After an exuberant tour of African American dance history in the opening programme of this Dance Consortium tour of the UK, the mood of the Alvin Ailey American Dance Theater dancers travelled to night clubs in Latin America for the second programme. It opens with the Afro-Latin jazz of Ronald K Brown’s Open Door – carrying diverse evocations of Cuba and Brazil – before landing squarely in an Argentine milonga with a welcome revival of Paul Taylor’s celebration of the nuevo tango music of Astor Piazzolla.
The first of these dances suited the company better. Brown has now made six works on the Ailey ensemble, starting with Grace, in 1999, and including Four Corners, which was performed in Programme A. On this evidence, it is clear that a comfortable, easy rapport has evolved between his signature movement language and these outstanding dancers. Made in 2015, it seems that Open Door likely refers to the thawing of relations between the USA and Cuba – a country that Brown has visited, often – and he has turned to Arturo O’Farrill’s Afro-Latin Jazz Orchestra for the four musical sections that comprise the work (all composed by O’Farrill bar the closing number, the Latin jazz classic, Picadillo by Tito Puente).

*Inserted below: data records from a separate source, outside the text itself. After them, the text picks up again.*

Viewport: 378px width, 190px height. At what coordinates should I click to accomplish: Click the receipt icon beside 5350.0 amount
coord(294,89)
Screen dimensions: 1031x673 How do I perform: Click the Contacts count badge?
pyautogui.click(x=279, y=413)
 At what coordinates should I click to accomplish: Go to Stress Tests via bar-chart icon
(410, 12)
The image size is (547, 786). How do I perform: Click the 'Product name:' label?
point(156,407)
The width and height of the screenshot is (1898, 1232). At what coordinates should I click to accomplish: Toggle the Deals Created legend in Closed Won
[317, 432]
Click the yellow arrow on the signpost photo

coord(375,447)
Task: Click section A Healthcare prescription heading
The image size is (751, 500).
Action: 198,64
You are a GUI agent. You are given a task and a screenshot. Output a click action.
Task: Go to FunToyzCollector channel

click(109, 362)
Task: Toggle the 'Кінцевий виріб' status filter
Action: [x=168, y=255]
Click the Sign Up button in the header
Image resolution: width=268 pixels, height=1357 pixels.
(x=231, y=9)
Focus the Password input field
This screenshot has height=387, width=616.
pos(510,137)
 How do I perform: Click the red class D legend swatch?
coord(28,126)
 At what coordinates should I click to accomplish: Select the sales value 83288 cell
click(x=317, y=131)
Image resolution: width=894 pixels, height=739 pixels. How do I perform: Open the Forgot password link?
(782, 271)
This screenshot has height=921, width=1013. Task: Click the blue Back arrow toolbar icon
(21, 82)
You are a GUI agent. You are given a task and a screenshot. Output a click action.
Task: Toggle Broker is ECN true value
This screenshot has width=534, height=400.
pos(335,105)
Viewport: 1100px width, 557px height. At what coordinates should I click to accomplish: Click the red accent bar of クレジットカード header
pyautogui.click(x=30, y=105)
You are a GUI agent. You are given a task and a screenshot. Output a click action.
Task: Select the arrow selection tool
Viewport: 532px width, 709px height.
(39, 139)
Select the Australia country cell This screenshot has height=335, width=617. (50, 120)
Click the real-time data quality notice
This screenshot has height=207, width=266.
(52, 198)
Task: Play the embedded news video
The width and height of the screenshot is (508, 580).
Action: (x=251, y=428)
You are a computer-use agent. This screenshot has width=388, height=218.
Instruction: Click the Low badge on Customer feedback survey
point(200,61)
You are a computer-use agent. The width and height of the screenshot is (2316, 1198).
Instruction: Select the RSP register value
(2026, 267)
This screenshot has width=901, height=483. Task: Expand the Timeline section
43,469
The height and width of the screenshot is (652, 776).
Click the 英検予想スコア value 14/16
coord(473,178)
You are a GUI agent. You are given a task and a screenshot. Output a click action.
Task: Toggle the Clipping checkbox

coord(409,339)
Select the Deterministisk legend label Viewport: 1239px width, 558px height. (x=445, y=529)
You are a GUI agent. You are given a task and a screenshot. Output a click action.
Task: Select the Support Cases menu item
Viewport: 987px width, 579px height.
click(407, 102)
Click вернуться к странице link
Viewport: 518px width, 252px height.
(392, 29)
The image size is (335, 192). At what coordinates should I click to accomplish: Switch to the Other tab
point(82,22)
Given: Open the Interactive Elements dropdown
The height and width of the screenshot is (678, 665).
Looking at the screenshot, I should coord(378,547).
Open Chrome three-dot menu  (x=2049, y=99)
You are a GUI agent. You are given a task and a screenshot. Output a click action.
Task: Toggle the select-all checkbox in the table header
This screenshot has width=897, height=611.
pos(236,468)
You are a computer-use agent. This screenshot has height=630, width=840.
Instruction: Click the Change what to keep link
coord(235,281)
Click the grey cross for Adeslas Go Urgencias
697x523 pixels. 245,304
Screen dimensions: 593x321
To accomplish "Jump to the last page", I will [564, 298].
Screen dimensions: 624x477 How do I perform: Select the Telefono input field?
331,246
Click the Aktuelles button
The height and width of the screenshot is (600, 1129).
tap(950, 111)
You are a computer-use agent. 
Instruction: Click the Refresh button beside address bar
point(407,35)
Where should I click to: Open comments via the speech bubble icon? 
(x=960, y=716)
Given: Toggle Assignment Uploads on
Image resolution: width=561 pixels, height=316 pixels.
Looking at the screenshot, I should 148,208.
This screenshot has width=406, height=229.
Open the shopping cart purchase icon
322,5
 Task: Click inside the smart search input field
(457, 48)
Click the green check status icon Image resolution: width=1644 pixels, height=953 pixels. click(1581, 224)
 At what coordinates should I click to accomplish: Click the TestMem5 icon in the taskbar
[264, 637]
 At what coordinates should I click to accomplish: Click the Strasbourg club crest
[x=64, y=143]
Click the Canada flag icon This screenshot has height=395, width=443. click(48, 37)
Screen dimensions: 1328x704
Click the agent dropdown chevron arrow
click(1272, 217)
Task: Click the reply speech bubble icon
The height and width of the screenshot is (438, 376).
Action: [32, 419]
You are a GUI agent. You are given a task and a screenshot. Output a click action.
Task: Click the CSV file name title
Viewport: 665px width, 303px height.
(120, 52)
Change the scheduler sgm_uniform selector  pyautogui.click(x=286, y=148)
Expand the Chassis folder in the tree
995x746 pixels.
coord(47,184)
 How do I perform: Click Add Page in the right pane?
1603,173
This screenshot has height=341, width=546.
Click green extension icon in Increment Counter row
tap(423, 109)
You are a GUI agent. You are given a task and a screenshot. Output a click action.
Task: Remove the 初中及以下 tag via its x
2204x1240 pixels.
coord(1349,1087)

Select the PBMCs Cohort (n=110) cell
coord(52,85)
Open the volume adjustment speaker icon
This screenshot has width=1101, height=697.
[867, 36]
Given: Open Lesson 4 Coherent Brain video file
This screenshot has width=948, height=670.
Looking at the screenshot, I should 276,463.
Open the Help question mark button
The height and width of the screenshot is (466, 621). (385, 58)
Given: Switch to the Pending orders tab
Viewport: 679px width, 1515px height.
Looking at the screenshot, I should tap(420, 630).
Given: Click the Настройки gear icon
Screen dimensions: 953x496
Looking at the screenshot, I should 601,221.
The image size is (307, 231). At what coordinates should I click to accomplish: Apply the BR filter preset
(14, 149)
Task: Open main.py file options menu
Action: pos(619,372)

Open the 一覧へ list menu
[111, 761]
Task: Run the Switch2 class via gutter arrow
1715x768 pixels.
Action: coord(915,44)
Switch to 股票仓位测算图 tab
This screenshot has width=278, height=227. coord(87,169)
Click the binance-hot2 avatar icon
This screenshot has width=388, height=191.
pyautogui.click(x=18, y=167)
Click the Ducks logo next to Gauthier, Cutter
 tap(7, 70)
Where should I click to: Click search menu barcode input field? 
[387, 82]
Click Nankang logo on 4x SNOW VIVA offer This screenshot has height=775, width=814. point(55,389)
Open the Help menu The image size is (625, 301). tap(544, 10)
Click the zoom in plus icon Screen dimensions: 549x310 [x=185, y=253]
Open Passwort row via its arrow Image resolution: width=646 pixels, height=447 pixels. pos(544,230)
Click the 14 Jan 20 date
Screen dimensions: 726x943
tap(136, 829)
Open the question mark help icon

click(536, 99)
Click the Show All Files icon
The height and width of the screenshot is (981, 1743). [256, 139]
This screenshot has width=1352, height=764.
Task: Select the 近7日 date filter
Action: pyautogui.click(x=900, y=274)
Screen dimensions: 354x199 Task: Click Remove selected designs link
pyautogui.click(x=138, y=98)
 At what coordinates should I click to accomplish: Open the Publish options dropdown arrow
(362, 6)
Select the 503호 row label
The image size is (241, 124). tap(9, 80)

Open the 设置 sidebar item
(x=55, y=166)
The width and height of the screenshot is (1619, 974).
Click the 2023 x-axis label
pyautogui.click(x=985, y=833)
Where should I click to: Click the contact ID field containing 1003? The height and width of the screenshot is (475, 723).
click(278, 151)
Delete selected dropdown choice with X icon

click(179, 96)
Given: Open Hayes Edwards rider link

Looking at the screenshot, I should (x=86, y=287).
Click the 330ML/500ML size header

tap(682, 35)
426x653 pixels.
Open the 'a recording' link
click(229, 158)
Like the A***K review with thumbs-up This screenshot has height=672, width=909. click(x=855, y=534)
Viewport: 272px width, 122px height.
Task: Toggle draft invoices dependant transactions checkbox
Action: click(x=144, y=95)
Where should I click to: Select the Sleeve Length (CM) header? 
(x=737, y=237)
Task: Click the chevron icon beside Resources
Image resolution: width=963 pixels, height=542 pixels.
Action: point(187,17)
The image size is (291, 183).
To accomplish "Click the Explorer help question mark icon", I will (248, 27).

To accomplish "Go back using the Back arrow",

It would appear to be unintentional but I also detected a strong flavour of Brazil, not least in Brown’s movement language. His fast-moving lines of sideways steps reminded me of the choreography of Rodrigo Pederneiras for Grupo Corpo (most recently seen in the Rio Olympics’ Opening Ceremony). But, for most of Open Door, the dancers just seemed to be having a good time, as if we were spying on the young and beautiful enjoying the very best of Havana nightlife.
Throughout both programmes seen to date, two senior Ailey dancers, Matthew Rushing (joined in 1992 and now, officially, a guest artist) and Linda Celeste Sims (joined in 1996) have been to the fore and, in Open Door, they are again the lead couple; once more, verifying an engaging, elegant and fluid partnership. The ten-strong group of dancers are impressive when they move in complete synchrony while retaining visually-arresting collective shapes.
By contrast, it pains me to say that Piazzola Caldera was a tepid affair. It is a beautifully constructed piece by one of the great (and unsung, at least here in the UK) masters of modern dance, evoking the working class roots of tango in a dimly lit milonga. Unsurprisingly, three of the four musical numbers are by Piazzolla with the opening group dance (El son sueno), composed by his contemporary, Jerzy Peterburshsky.
Taylor exposes sexual tension from the very beginning with groups of men and women eyeballing each other across the dance floor, lights hanging like giant pendula above the stage. Later, two drunken men give up the quest and dance together haphazardly as the lights swing above them; and a lonely woman collapses, despairing her failure to score a partner.